Simplifier la détection par impulsions lumineuses
Des chercheurs de l'EPFL ont découvert un moyen pour implémenter un système de détection en utilisant le multiplexage spatial, une technique développée à l'origine dans la communication par fibre optique.
Les impulsions optiques ultracourtes deviennent de plus en plus pertinentes dans un grand nombre d'applications, telles que la mesure de distances, l'établissement d'empreintes moléculaires et l'échantillonnage ultrarapide. Beaucoup de ces applications ne s'appuient pas sur un train d'impulsions unique – aussi connu sous le nom de « peignes de fréquence optique » – mais sur deux ou trois de ceux-ci.
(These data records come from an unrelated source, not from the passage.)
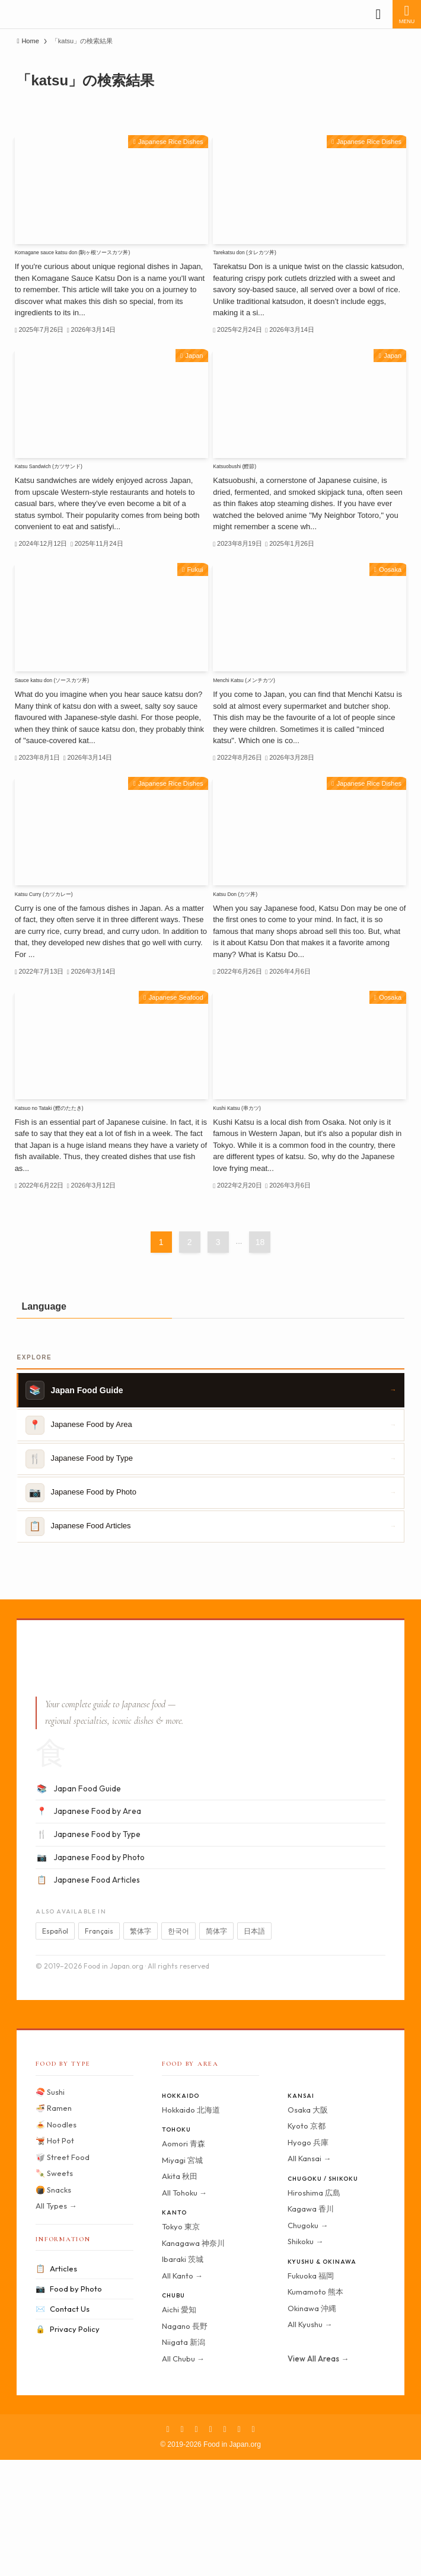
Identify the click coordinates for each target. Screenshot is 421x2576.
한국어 (178, 2046)
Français (99, 2046)
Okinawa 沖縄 (312, 2423)
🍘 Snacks (53, 2305)
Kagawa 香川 (311, 2324)
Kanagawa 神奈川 (193, 2358)
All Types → (56, 2321)
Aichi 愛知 (179, 2425)
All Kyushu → (310, 2439)
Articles (56, 2384)
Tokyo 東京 (181, 2342)
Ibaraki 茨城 (182, 2374)
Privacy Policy (68, 2445)
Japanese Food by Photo (90, 1973)
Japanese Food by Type (88, 1950)
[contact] (253, 2544)
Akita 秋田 (179, 2291)
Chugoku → (308, 2340)
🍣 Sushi (50, 2207)
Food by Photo (69, 2404)
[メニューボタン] (407, 14)
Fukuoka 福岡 (311, 2391)
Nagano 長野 (185, 2441)
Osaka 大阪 (308, 2225)
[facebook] (167, 2544)
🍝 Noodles (56, 2240)
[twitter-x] (182, 2544)
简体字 (216, 2046)
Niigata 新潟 (183, 2457)
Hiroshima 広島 (314, 2308)
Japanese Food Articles (88, 1995)
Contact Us (63, 2424)
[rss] (239, 2544)
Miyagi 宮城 (182, 2275)
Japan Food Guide (78, 1904)
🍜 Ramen (54, 2223)
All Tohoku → (184, 2308)
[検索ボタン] (378, 14)
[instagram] (196, 2544)
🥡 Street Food (63, 2272)
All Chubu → (183, 2474)
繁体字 (140, 2046)
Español (55, 2046)
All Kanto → (182, 2391)
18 (260, 1357)
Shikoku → (305, 2356)
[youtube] (224, 2544)
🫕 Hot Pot (55, 2256)
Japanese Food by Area (88, 1927)
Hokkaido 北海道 (191, 2225)
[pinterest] (210, 2544)
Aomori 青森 (183, 2259)
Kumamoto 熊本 (315, 2407)
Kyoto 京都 (307, 2241)
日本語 (254, 2046)
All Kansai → (309, 2274)
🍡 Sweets (54, 2288)
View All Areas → (318, 2474)
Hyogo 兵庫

Néanmoins, ces approches multi-peignes accélèrent de manière significative le temps d'acquisition par rapport aux techniques conventionnelles.
Ces trains d'impulsions optiques courtes sont produits typiquement par de grosses sources de laser pulsé. Par conséquent, les applications multi-peignes nécessitent plusieurs de ces lasers, qui souvent impliquent des coûts et une complexité prohibitifs. De plus, le timing relatif des trains d'impulsions et leurs phases doivent être très bien synchronisés, ce qui exige qu'une électronique active synchronise les lasers.
Dans une nouvelle étude publiée dans Nature Photonics, l'équipe de recherche de Tobias J. Kippenberg à l'EPFL, en collaboration avec le groupe de Michael Gorodetsky au Russian Quantum Centre, ont développé une méthode beaucoup plus simple pour générer des peignes à fréquences multiples. La technologie utilise de petits dispositifs appelés « micro-résonateurs optiques », afin de créer des peignes de fréquence optique au lieu des lasers pulsés conventionnels.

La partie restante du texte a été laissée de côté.